* VOTRE TÂCHE *
Dans l'extrait sur l'expansion de la vie, recopiez à l'identique tout ce qui va de « La génération a pour » jusqu'à « les diverses formes. ».

* EXTRAIT *
▼
La plus haute intensité de la vie a pour corrélatif nécessaire sa plus large expansion. 🔗
Existence et vie, au point de vue physiologique, implique nutrition, conséquemment appropriation, transformation pour soi des forces de la nature : la vie est une sorte de gravitation sur soi. Mais l’être a toujours besoin d’accumuler un surplus de force, même pour avoir le nécessaire ; l’épargne est la loi même de la nature. Que deviendra ce surplus de force accumulé par tout être sain, cette surabondance que la nature réussit à produire ? – Il pourra se dépenser d’abord par la génération, qui est un simple cas de la nutrition. « La reproduction, dit Hœckel 9, est un excès de nutrition et d’accroissement par suite duquel une portion de l’individu est érigée en tout indépendant. » Dans la cellule élémentaire, la génération prend la forme d’une simple division. Plus tard, une sorte de distribution du travail se fait, et la reproduction devient une fonction spéciale accomplie par les cellules germinales : c’est la sporogonie. Plus tard enfin deux cellules, l’une ovulaire, l’autre spermatique, s’unissent et se fondent ensemble pour former un nouvel individu. Cette conjugaison de deux cellules n’a rien de mystérieux : le tissu musculaire et le tissu nerveux résultent pour une large part de ces fusions cellulaires. Néanmoins, avec la génération sexuée ou amphigonie commence, on peut le dire, une nouvelle phase morale pour le monde. L’organisme individuel cesse d’être isolé ; son centre de gravité se déplace par degrés, et il va se déplacer de plus en plus.
La sexualité a une importance capitale dans la vie morale : si par impossible la génération asexuée avait prévalu dans les espèces animales et finalement dans l’humanité, la société existerait à peine. On l’a remarqué depuis longtemps, les vieilles filles, les vieux garçons, les eunuques, sont d’habitude plus égoïstes : leur centre est toujours resté au plus profond d’eux-mêmes, sans osciller jamais. Les enfants aussi sont égoïstes : ils n’ont pas encore un surplus de vie à déverser au dehors. C’est vers l’époque de la puberté que leurs caractères se transforment : le jeune homme a tous les enthousiasmes, il est prêt à tous les sacrifices, parce qu’en effet il faut qu’il sacrifie quelque chose de lui, qu’il se diminue dans une certaine mesure : il vit trop pour ne vivre que pour lui-même. L’époque de la génération est aussi celle de la générosité. Le vieillard, au contraire, est souvent porté à redevenir égoïste. Les malades ont les mêmes tendances ; toutes les fois que la source de vie est diminuée, il se produit dans l’être entier un besoin d’épargner, de se garder pour soi : on hésite à laisser filtrer au dehors une goutte de la sève intérieure.
La génération a pour premier effet de produire un groupement des organismes, de créer la famille et par là la société ; mais ce n’est qu’un de ses effets les plus visibles et les plus grossiers. L’instinct sexuel, nous venons de le voir, est une forme supérieure, mais particulière, du besoin général de fécondité : or, ce besoin, symptôme d’un surplus de force, n’agit pas seulement sur les organes spéciaux de la génération, il agit sur l’organisme tout entier ; il exerce du haut en bas de l’être une sorte de pression dont nous allons énumérer les diverses formes.
▲
* ENREGISTREMENTS *
▼
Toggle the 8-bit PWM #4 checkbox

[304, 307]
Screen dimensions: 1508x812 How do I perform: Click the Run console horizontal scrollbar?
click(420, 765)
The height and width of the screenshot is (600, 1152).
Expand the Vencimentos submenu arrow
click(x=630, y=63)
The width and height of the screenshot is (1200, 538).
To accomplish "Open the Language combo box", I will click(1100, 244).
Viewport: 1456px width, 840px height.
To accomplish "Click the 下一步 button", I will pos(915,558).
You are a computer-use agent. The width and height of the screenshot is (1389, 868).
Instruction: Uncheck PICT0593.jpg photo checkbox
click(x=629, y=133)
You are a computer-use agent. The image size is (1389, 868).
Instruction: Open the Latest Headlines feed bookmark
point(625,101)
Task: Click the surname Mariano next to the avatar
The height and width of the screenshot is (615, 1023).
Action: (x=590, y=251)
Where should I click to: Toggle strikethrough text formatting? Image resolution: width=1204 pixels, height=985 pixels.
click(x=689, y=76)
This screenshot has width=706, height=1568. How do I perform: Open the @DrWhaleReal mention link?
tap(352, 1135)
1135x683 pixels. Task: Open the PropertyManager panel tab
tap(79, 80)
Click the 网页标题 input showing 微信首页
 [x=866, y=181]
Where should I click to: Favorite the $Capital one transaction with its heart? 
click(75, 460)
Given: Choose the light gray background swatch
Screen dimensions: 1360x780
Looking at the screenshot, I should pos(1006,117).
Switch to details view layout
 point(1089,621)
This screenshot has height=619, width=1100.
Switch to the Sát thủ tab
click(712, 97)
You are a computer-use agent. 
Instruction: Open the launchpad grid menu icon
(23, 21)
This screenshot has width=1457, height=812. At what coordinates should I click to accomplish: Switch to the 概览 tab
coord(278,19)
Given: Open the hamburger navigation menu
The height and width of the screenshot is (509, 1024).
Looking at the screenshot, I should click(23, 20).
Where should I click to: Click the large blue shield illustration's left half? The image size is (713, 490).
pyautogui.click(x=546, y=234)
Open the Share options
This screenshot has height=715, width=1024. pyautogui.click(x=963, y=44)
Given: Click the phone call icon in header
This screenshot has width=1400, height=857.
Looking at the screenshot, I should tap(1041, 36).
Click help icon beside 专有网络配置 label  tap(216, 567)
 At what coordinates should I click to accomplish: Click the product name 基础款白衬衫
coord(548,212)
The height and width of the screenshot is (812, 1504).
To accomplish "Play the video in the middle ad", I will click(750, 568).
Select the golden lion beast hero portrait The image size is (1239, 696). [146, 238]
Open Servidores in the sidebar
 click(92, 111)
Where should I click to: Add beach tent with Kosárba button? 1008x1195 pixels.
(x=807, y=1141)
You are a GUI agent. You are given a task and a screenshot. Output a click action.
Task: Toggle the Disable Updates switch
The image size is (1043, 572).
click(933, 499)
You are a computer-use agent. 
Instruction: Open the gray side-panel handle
▲
* BONNE RÉPONSE *
La génération a pour premier effet de produire un groupement des organismes, de créer la famille et par là la société ; mais ce n’est qu’un de ses effets les plus visibles et les plus grossiers. L’instinct sexuel, nous venons de le voir, est une forme supérieure, mais particulière, du besoin général de fécondité : or, ce besoin, symptôme d’un surplus de force, n’agit pas seulement sur les organes spéciaux de la génération, il agit sur l’organisme tout entier ; il exerce du haut en bas de l’être une sorte de pression dont nous allons énumérer les diverses formes.